27 février 2007 Version imprimable de cet article Version imprimable

Extraits de « Libération », le 23.02.07 : Pas d’ethnique dans les statistiques

Alors que le communautarisme s’invite dans la campagne, « Libération » publie une pétition qui s’élève contre l’apparition de « statistiques de la diversité » en France.

Dans la lutte, déjà ancienne, sur l’opportunité d’instaurer en France des statistiques ethniques, la pétition initiée par Patrick Weil, historien au CNRS et spécialiste de l’immigration, et Jean-François Amadieu, directeur de l’Observatoire national des discriminations (lire page 4), se veut une réponse, voire un rappel à l’ordre, face au début d’ouverture qui semble s’esquisser sur ce sujet politiquement très sensible.

« Fichage ».

Hier, le Conseil représentatif des associations noires (Cran) a rendu publics les résultats des questionnaires envoyés aux candidats à la présidentielle. Nicolas Sarkozy juge les statistiques ethniques « nécessaires et utiles », sous couvert d’anonymat, si elles n’aboutissent pas à « communautariser le débat ». Dominique Voynet y est favorable, comme Marie-George Buffet et François Bayrou, sous certaines conditions. « On ne gagne rien à se cacher la diversité de notre peuple », écrit le candidat de l’UDF. Seule Ségolène Royal y est formellement opposée. Selon la socialiste, la gestion des statistiques de la diversité est « très délicate » « à cause du risque de fichage ». Louis-Georges Tin, secrétaire général du Cran, s’est réjoui de ce résultat global. « Il y a seulement trois ans, il y avait un consensus contre les statistiques de la diversité, a-t-il commenté. Aujourd’hui, la tendance est plutôt au oui. Et la question ne recoupe pas un clivage gauche-droite. On peut donc espérer une évolution. »

La France va-t-elle rejoindre d’autres pays qui pratiquent « les statistiques de la diversité » ? Aux Etats-Unis, elles existent déjà mais ne portent pas sur la religion ¬ à la différence de la Grande-Bretagne (lire ci-contre). Début février, le Cran avait défrayé la chronique en dévoilant le premier sondage réalisé, par TNS Sofres, à partir de données ethniques : 56 % des personnes interrogées se déclaraient alors victimes de discriminations raciales. La Commission nationale de l’informatique et des libertés (Cnil) avait autorisé cette démarche : l’anonymat des sondés a été respecté, aucun fichier n’a été constitué et les données recueillies ont été détruites. Car, normalement, la loi du 6 janvier 1978 « interdit de collecter ou de traiter des données à caractère personnel qui font apparaître, directement ou indirectement, les origines raciales ou ethniques ».

« A l’oeil nu ».

Même légale, l’étude commandée par le Cran a ravivé la polémique.
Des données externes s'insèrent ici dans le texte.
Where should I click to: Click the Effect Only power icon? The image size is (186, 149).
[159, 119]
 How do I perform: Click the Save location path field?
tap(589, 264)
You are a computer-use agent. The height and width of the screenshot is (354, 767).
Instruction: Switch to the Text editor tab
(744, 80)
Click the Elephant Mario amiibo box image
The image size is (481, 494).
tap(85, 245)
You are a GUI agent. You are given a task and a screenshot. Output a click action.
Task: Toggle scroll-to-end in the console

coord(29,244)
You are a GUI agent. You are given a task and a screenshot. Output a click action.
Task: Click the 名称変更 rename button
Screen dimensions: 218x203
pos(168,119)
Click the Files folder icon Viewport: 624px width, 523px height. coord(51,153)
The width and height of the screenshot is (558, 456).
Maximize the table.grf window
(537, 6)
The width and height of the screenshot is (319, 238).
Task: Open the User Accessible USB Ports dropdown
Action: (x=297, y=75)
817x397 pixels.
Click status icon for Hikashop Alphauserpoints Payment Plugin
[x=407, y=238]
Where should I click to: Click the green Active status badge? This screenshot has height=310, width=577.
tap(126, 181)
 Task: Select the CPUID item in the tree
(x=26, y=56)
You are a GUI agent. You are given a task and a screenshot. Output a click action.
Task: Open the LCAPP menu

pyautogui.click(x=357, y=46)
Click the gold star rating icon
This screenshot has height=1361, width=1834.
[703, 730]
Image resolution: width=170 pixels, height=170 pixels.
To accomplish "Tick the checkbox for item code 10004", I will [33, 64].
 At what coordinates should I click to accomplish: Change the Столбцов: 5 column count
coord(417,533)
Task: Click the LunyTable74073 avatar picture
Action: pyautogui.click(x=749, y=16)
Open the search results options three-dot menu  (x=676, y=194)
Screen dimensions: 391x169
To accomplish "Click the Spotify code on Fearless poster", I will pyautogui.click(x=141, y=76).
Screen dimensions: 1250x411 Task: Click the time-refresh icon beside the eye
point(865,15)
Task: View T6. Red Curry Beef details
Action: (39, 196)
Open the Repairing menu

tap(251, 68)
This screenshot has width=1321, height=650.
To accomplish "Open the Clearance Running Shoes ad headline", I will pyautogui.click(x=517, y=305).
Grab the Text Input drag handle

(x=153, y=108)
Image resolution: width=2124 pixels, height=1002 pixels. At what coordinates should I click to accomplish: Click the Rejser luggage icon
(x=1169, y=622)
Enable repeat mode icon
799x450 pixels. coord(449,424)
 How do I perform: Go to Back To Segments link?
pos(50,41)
D’autant qu’elle faisait suite à plusieurs auditions de spécialistes au cours desquelles des voix ont émis le souhait de voir ces statistiques reconnues. Louis Schweitzer, le président de la Haute Autorité de lutte contre les discriminations et pour l’égalité (Halde), a toutefois cité un sondage selon lequel 64 % des Français y étaient opposés, et 30 % favorables. Dans Libération, Alex Türk, le président de la Cnil, notait prudemment que « la discrimination est visible à l’oeil nu. Si vous êtes empirique, et même si c’est un peu approximatif, cela peut suffire pour constater l’absence de diversité dans notre société ». Avant lui, la sociologue Dominique Schnapper, directrice de recherches à l’EHESS, remarquait : « L’établissement progressif de statistiques ethniques est sans doute devenu inévitable. » Les partisans d’un recensement de ce type mettent surtout en avant l’intérêt de se compter pour mieux dénoncer les discriminations. C’était l’argument utilisé par Patrick Lozès, membre du Cran, pour commander le sondage auprès de l’institut.

Pour les opposants, les souvenirs de l’esclavage, de la colonisation ou de Vichy, époques qui ont « fiché » ou traité la population selon ses origines, suffisent à écarter l’éventualité d’un tel classement. Autre argument, les études pour mesurer la discrimination dans notre société sont suffisantes, et ces statistiques à caractère racial seraient donc inutiles. Dans un autre registre se dessine, en creux, l’opposition entre une approche républicaine ou communautariste. Pour les premiers, être français suffit à définir l’appartenance à la communauté nationale ; pour les seconds, les discriminations selon les origines montrent qu’il faut savoir comment chaque communauté est traitée, afin d’y remédier.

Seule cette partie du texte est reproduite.